▸ **Collected data**:
--

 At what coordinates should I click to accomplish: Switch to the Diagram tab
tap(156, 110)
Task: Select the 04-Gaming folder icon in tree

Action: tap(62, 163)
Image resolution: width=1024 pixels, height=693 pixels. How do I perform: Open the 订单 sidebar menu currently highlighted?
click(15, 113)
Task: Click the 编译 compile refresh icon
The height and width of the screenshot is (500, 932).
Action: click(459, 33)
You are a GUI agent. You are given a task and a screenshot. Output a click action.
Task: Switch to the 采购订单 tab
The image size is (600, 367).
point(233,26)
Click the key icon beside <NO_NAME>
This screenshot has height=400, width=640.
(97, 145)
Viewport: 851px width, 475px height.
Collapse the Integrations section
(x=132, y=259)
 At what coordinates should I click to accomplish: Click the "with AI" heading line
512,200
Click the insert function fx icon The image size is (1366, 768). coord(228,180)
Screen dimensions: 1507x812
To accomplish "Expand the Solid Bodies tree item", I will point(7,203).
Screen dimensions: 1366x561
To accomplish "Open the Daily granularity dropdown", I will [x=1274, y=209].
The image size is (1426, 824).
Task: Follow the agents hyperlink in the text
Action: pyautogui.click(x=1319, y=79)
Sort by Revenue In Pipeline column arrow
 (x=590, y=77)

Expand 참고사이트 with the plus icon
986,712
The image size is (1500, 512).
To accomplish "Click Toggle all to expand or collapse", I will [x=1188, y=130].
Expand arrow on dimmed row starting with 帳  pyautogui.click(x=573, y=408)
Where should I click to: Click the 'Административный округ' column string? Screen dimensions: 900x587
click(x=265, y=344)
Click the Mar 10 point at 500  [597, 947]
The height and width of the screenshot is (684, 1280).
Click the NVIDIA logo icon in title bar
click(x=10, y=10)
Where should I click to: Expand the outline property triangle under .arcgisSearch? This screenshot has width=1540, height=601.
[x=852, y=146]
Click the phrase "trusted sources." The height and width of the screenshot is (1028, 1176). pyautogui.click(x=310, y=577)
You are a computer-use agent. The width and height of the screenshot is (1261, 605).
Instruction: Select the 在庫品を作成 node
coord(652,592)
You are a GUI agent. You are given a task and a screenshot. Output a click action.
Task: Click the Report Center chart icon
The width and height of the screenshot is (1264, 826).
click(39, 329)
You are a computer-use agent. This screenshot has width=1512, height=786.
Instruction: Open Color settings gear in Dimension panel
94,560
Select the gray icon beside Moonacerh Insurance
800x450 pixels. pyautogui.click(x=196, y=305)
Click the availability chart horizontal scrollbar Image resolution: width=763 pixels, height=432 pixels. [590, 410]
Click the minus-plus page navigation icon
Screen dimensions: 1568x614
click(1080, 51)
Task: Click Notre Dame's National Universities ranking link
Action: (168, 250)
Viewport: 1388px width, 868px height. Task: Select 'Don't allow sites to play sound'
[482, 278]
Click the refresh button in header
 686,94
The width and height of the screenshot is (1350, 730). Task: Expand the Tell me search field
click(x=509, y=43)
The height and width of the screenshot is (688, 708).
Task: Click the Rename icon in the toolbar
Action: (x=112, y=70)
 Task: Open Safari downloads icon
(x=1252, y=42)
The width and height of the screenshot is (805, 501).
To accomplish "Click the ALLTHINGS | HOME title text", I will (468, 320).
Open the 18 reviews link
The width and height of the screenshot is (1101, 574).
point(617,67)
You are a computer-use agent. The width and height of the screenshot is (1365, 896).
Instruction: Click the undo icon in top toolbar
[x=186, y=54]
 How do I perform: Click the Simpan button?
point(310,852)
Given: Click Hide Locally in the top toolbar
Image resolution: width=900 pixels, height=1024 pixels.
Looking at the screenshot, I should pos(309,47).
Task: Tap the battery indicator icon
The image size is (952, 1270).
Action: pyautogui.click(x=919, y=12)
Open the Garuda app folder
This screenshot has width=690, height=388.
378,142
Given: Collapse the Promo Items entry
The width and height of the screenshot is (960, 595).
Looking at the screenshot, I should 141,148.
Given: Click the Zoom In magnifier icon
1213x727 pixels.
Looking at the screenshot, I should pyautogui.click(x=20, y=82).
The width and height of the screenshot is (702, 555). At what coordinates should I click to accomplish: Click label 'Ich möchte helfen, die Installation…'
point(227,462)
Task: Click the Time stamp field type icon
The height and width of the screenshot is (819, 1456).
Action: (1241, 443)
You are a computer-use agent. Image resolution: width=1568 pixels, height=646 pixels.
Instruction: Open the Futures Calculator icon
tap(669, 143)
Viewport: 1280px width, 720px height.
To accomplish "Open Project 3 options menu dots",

--

▸ **YOUR GOAL**:
Copy out every line of the records above verbatim.

▸ **OUTPUT FOR THIS EXERCISE**:
 At what coordinates should I click to accomplish: Switch to the Diagram tab
tap(156, 110)
Task: Select the 04-Gaming folder icon in tree

Action: tap(62, 163)
Image resolution: width=1024 pixels, height=693 pixels. How do I perform: Open the 订单 sidebar menu currently highlighted?
click(15, 113)
Task: Click the 编译 compile refresh icon
The height and width of the screenshot is (500, 932).
Action: click(459, 33)
You are a GUI agent. You are given a task and a screenshot. Output a click action.
Task: Switch to the 采购订单 tab
The image size is (600, 367).
point(233,26)
Click the key icon beside <NO_NAME>
This screenshot has height=400, width=640.
(97, 145)
Viewport: 851px width, 475px height.
Collapse the Integrations section
(x=132, y=259)
 At what coordinates should I click to accomplish: Click the "with AI" heading line
512,200
Click the insert function fx icon The image size is (1366, 768). coord(228,180)
Screen dimensions: 1507x812
To accomplish "Expand the Solid Bodies tree item", I will point(7,203).
Screen dimensions: 1366x561
To accomplish "Open the Daily granularity dropdown", I will [x=1274, y=209].
The image size is (1426, 824).
Task: Follow the agents hyperlink in the text
Action: pyautogui.click(x=1319, y=79)
Sort by Revenue In Pipeline column arrow
 (x=590, y=77)

Expand 참고사이트 with the plus icon
986,712
The image size is (1500, 512).
To accomplish "Click Toggle all to expand or collapse", I will [x=1188, y=130].
Expand arrow on dimmed row starting with 帳  pyautogui.click(x=573, y=408)
Where should I click to: Click the 'Административный округ' column string? Screen dimensions: 900x587
click(x=265, y=344)
Click the Mar 10 point at 500  [597, 947]
The height and width of the screenshot is (684, 1280).
Click the NVIDIA logo icon in title bar
click(x=10, y=10)
Where should I click to: Expand the outline property triangle under .arcgisSearch? This screenshot has width=1540, height=601.
[x=852, y=146]
Click the phrase "trusted sources." The height and width of the screenshot is (1028, 1176). pyautogui.click(x=310, y=577)
You are a computer-use agent. The width and height of the screenshot is (1261, 605).
Instruction: Select the 在庫品を作成 node
coord(652,592)
You are a GUI agent. You are given a task and a screenshot. Output a click action.
Task: Click the Report Center chart icon
The width and height of the screenshot is (1264, 826).
click(39, 329)
You are a computer-use agent. This screenshot has width=1512, height=786.
Instruction: Open Color settings gear in Dimension panel
94,560
Select the gray icon beside Moonacerh Insurance
800x450 pixels. pyautogui.click(x=196, y=305)
Click the availability chart horizontal scrollbar Image resolution: width=763 pixels, height=432 pixels. [590, 410]
Click the minus-plus page navigation icon
Screen dimensions: 1568x614
click(1080, 51)
Task: Click Notre Dame's National Universities ranking link
Action: (168, 250)
Viewport: 1388px width, 868px height. Task: Select 'Don't allow sites to play sound'
[482, 278]
Click the refresh button in header
 686,94
The width and height of the screenshot is (1350, 730). Task: Expand the Tell me search field
click(x=509, y=43)
The height and width of the screenshot is (688, 708).
Task: Click the Rename icon in the toolbar
Action: (x=112, y=70)
 Task: Open Safari downloads icon
(x=1252, y=42)
The width and height of the screenshot is (805, 501).
To accomplish "Click the ALLTHINGS | HOME title text", I will (468, 320).
Open the 18 reviews link
The width and height of the screenshot is (1101, 574).
point(617,67)
You are a computer-use agent. The width and height of the screenshot is (1365, 896).
Instruction: Click the undo icon in top toolbar
[x=186, y=54]
 How do I perform: Click the Simpan button?
point(310,852)
Given: Click Hide Locally in the top toolbar
Image resolution: width=900 pixels, height=1024 pixels.
Looking at the screenshot, I should pos(309,47).
Task: Tap the battery indicator icon
The image size is (952, 1270).
Action: pyautogui.click(x=919, y=12)
Open the Garuda app folder
This screenshot has width=690, height=388.
378,142
Given: Collapse the Promo Items entry
The width and height of the screenshot is (960, 595).
Looking at the screenshot, I should 141,148.
Given: Click the Zoom In magnifier icon
1213x727 pixels.
Looking at the screenshot, I should pyautogui.click(x=20, y=82).
The width and height of the screenshot is (702, 555). At what coordinates should I click to accomplish: Click label 'Ich möchte helfen, die Installation…'
point(227,462)
Task: Click the Time stamp field type icon
The height and width of the screenshot is (819, 1456).
Action: (1241, 443)
You are a computer-use agent. Image resolution: width=1568 pixels, height=646 pixels.
Instruction: Open the Futures Calculator icon
tap(669, 143)
Viewport: 1280px width, 720px height.
To accomplish "Open Project 3 options menu dots",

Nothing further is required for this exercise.